◆ Text section:
Page MenuHomePhabricator

Add Link engineering: Pipeline for moving MySQL database(s) from stats1008 to production MySQL server
Closed, ResolvedPublic

Description

In our work for the Add Link structured task project (https://wikitech.wikimedia.org/wiki/Add_Link), we will be moving DB tables from the staging database on the stats1008 server to a production MySQL instance on the misc cluster.

We need help with what process to use in moving the data from the stats1008 machine to that production instance.

  1. The https://gerrit.wikimedia.org/r/plugins/gitiles/research/mwaddlink/ contains a script for generating datasets (run-pipeline.sh). The script creates SQLite files, imports those SQLite files as MySQL DB tables on the staging database on stats1008, and generates checksums for both sets of files. The files are then copied over to a location on stats1008 which results in their publishing to datasets.wikimedia.org
  2. The refreshLinkRecommendations.php script which runs hourly on mwmaint should query datasets.wikimedia.org, compare the latest checksums there, and if they do not match what is stored in the local wiki database, it should download the MySQL tables and import them into the addlink database on the misc cluster. It should then proceed with the rest of the refreshLinkRecommendations.php work of refreshing the data in the local wiki cache tables. This is tracked in T272419.

Event Timeline

kostajh added a project: DBA.

@Ottomata, @MMiller_WMF was telling me you might have some ideas on how to solve this problem. Thanks in advance for any help you can provide!

We need a database on stats1008 where we can write data to. (@Marostegui, would you prefer one database per language wiki or would you rather have the datasets for each language wiki contained in a single database, using a naming convention like {language}_anchors and {language}_nav2vec etc?)

Not sure if this is meant to be but the database we discussed on our meeting won't be on stats1008 but on any of our misc clusters (yet to be defined), we call the m1, m2, m3 and m5. Unless you need a database on stats1008 to do all your processing there and then insert data on the production databases.
Regarding the naming conversion, let's do one database and everything in there.
I am going to remove the DBA tag for now, as this is mostly a discussion. I will stay on the task in case I am needed.
Once you are ready to request the database, please create a DBA tag with the following information there as mentioned here T265610#6588138:

QPS:
Size: (An estimation is fine)
DB Name:
User:
Accessed from server (s):
Backup Policy: Needed? Frecuency?
Grants needed:

Thank you!

Not sure if this is meant to be but the database we discussed on our meeting won't be on stats1008 but on any of our misc clusters (yet to be defined), we call the m1, m2, m3 and m5. Unless you need a database on stats1008 to do all your processing there and then insert data on the production databases.

Yeah, that's what I was thinking of @Marostegui, sorry for not wording it clearly. I was thinking of the following setup:

  1. A database on stats1008 that we can use for testing out the research/mwaddlink tool. That's where the models are trained, and we can run queries against the generated datasets there. (@razzi @Ottomata could you please help us with setting up a database on stats1008 or point us to documentation for doing it ourselves? I don't see info on that in https://wikitech.wikimedia.org/wiki/Analytics/Systems/Clients)

◆ To be done:
1. Decide whether each statement agrees with the Add Link thread, answering yes or no and quoting the deciding words: (a) The refreshLinkRecommendations.php script runs daily on mwmaint. (b) Marostegui asks for a single database holding everything. (c) The run-pipeline.sh script creates SQLite files.
2. From the records, please return the lines unchanged, beginning at the line that has "You are a computer-use" and stopping after the line that has "The width and", with the pictures left out.
The records have no connection to the Add Link thread.

◆ Provided data:
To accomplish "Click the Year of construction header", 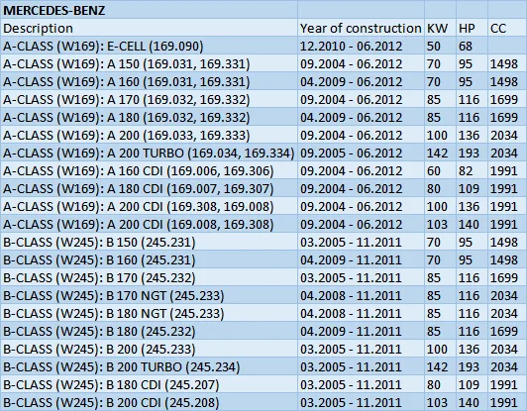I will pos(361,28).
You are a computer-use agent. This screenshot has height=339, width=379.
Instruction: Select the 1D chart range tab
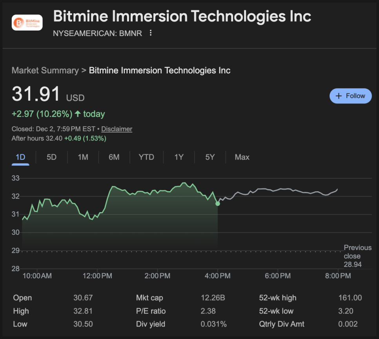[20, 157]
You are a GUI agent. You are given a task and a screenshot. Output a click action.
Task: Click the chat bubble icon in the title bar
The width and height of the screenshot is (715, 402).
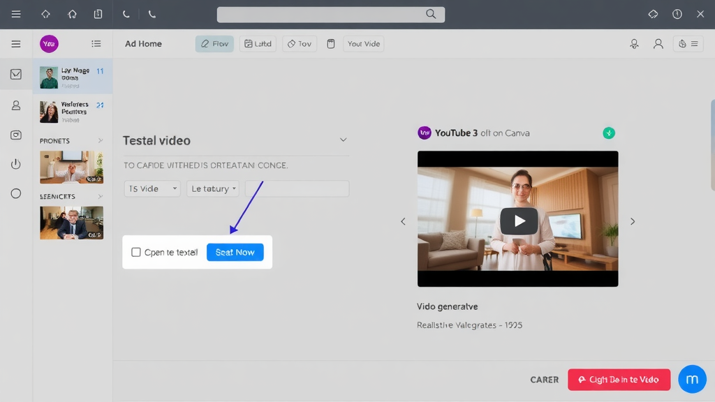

==

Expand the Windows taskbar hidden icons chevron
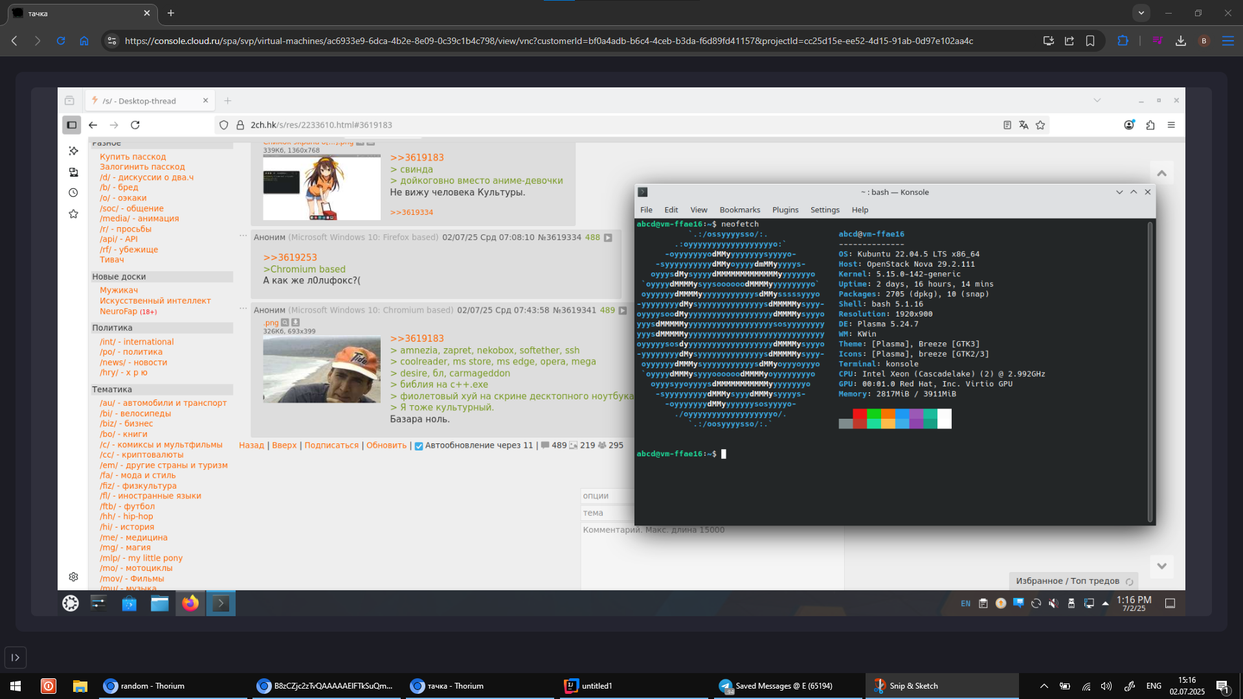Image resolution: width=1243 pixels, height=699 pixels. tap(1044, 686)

◆ Answers per task:
1.
(a) No: "runs hourly on mwmaint"
(b) Yes: "let's do one database and everything in there"
(c) Yes: "The script creates SQLite files"

2.
You are a computer-use agent. This screenshot has height=339, width=379.
Instruction: Select the 1D chart range tab
[20, 157]
You are a GUI agent. You are given a task and a screenshot. Output a click action.
Task: Click the chat bubble icon in the title bar
The width and height of the screenshot is (715, 402).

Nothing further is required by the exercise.